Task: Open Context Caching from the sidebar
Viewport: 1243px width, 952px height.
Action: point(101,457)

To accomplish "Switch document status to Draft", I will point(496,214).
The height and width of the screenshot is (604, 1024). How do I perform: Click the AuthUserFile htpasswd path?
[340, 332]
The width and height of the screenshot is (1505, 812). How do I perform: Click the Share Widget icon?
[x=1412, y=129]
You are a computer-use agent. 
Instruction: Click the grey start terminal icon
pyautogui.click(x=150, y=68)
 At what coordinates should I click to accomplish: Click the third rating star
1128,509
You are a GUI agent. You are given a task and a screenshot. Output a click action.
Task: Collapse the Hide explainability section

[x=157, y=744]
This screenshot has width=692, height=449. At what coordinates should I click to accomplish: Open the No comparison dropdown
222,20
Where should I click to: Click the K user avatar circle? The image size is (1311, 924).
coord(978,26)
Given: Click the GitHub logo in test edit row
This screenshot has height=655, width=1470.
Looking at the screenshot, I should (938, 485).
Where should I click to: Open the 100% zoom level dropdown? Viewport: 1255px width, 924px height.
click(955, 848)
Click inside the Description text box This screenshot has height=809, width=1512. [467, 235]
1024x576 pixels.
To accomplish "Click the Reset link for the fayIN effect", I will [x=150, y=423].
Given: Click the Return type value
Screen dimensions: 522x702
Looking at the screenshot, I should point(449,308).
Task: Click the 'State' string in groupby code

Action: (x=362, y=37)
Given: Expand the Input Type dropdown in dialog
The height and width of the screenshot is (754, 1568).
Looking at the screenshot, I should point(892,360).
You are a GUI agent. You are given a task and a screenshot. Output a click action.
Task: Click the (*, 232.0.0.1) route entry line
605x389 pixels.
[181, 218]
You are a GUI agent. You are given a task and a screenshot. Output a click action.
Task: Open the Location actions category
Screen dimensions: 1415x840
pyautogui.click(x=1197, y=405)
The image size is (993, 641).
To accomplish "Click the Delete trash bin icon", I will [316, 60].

**Exercise objective**
Reproduce verbatim the records between the line containing "I will point(496,214)." and the line containing "Click inside the", inclusive.

**Response**
To accomplish "Switch document status to Draft", I will point(496,214).
The height and width of the screenshot is (604, 1024). How do I perform: Click the AuthUserFile htpasswd path?
[340, 332]
The width and height of the screenshot is (1505, 812). How do I perform: Click the Share Widget icon?
[x=1412, y=129]
You are a computer-use agent. 
Instruction: Click the grey start terminal icon
pyautogui.click(x=150, y=68)
 At what coordinates should I click to accomplish: Click the third rating star
1128,509
You are a GUI agent. You are given a task and a screenshot. Output a click action.
Task: Collapse the Hide explainability section

[x=157, y=744]
This screenshot has width=692, height=449. At what coordinates should I click to accomplish: Open the No comparison dropdown
222,20
Where should I click to: Click the K user avatar circle? The image size is (1311, 924).
coord(978,26)
Given: Click the GitHub logo in test edit row
This screenshot has height=655, width=1470.
Looking at the screenshot, I should (938, 485).
Where should I click to: Open the 100% zoom level dropdown? Viewport: 1255px width, 924px height.
click(955, 848)
Click inside the Description text box This screenshot has height=809, width=1512. [467, 235]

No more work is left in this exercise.